В его руках появились две плоских сухих лепешки.
– Что это? – спросил Али.
– Это ключ от рая, – сказал сообщник. – Точнее, как учит наш господин, тень ключа. Одна лепешка для тебя, другая для меня. После того как ты съешь ее, твое тело останется на земле, а дух на несколько часов приблизится к самым воротам небесного сада. И если твое тело умрет, ты тут же окажешься в раю.
Прямо на месте они съели каждый свою лепешку. На вкус она была горьковато-сладкой, с каким-то странным приятным запахом, напомнившим Али о халве, которую он ел перед своим визитом в рай. После этого они проверили оружие и вышли в путь.
Чтобы не привлекать внимания, Али с сообщником решили ждать латинянина за столом у придорожной таверны, откуда хорошо просматривалась ведущая в город дорога. Кроме них, возле заведения не было никого.

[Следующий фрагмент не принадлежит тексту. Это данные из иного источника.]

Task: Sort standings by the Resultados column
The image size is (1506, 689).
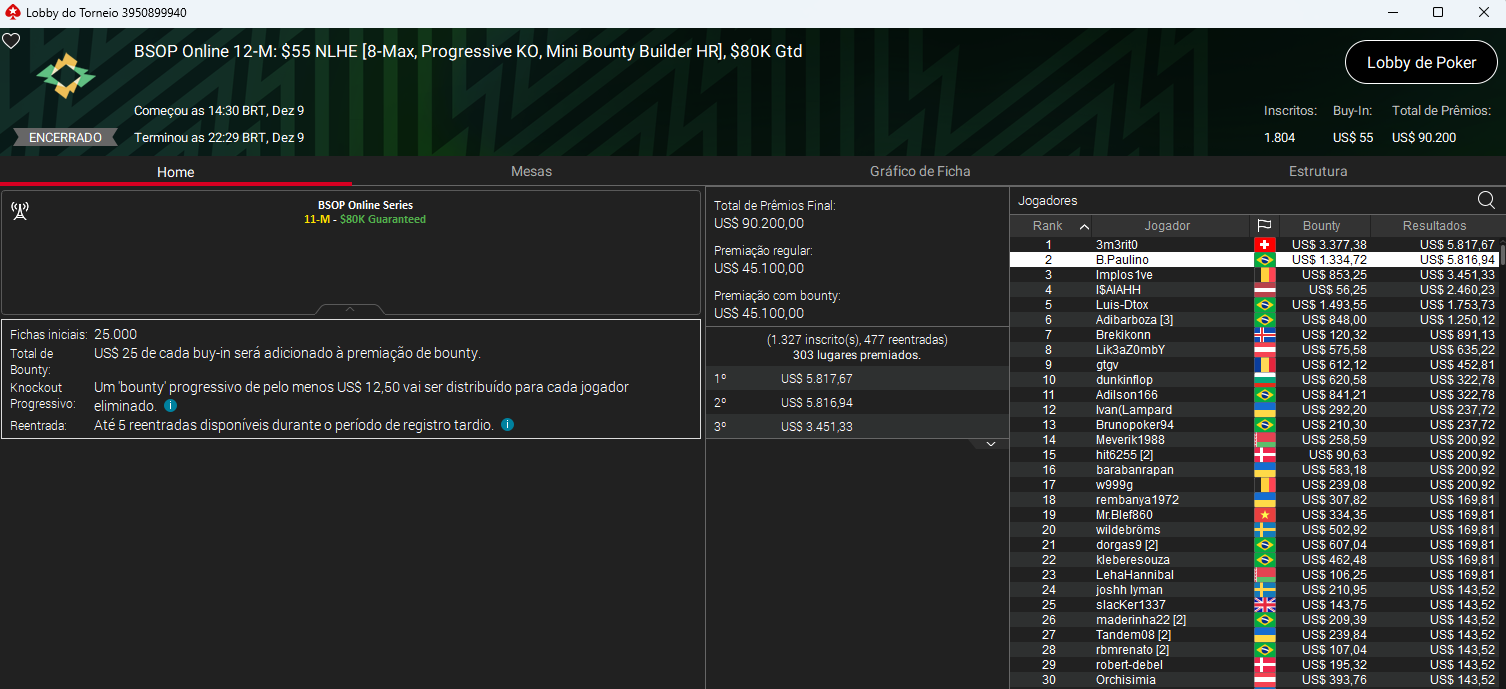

Сообщник заказал большой кувшин вина – и вылил его в сточную канаву, как только слуга ушел в таверну. Почти час после этого они разливали по глиняным кружкам пустоту, но на самом деле пили только воду из принесенной с собой фляги. Сообщник иногда начинал горланить непристойную песню про то, что Али мог бы теперь назвать «райскими переживаниями», и было не до конца понятно – то ли он мастерски притворяется пьяным бродягой, то ли действительно предвкушает надвигающееся блаженство.
А рай действительно был уже совсем близко – в этом у Али не оставалось сомнений. С его чувствами произошли те же таинственные изменения, что и во время встречи с гуриями: большое и маленькое, медленное и быстрое, привычное и непривычное поменялись местами, смешались и потеряли смысл. Предстоящая атака больше не страшила его – вернее, страшила ничуть не больше, чем все остальное, потому что все теперь стало одинаково жутким.
И вот на дороге заклубилась пыль. Сообщник не сказал ничего, только поднял на Али глаза и еле заметно кивнул. Они встали; сообщник бросил на стол серебряную монету и зашагал к городским воротам. Али перешел на другую сторону дороги, немного подождал, как было условлено, и двинулся следом.
Время было рассчитано точно – они приблизились к городским воротам чуть раньше, чем конники. Али сразу узнал свою цель. Это был полный мужчина, одетый в плащ с красным крестом поверх пластинчатого доспеха. У него были длинные золотые волосы и небольшая борода – в точности как описал Алаудин. Его сопровождало около десяти человек; латиняне держались весело и расслабленно и, несомненно, не ожидали нападения.
Процессия остановилась возле будки сборщика податей; стражники сдвинули рогатки с дороги, и в этот момент сообщник Али выхватил из-под плаща свою саблю и рубанул одного из конных рыцарей по сапогу. Удар был настолько силен, что перерубил ногу вместе со стременем. Несчастный закричал; лошадь, на которой он сидел, поднялась на дыбы и сбросила его на дорогу. Всадники окружили сообщника Али, и, перед тем как их мечи оборвали его жизнь, он успел убить еще одного и покалечить двух.
Али, стоявший на другой стороне дороги, увидел, что начальник латинян остался в одиночестве – сдерживая испуганного коня, он следил за схваткой. Согнув спину, чтобы походить на старика, Али неспешно пошел мимо. Когда до всадника осталось всего два шага (латиняне в это время как раз добивали его сообщника), Али выхватил из-под плаща оба катара, метнулся к вождю крестоносцев и ударил его в незащищенный бок – туда, где сходились пластины доспеха.
Латиняне еще не поняли, что их господину нанесли смертельный удар, а Али уже исчез в зарослях росшей вдоль дороги крапивы. Прячась за ней, он засеменил к деревянной часовне, стоявшей у городской стены. Он шел, как его учили в Аламуте – согнувшись и прихрамывая, походкой пожилого человека, который спешит отойти подальше от неприятностей. Если бы не съеденная перед нападением райская лепешка, он бы, наверно, побежал со всех ног. Но сейчас ему казалось, что самое главное – ощутить себя хромым стариком, потому что если он по-настоящему поверит в это сам, в это поверят остальные и оставят его в покое.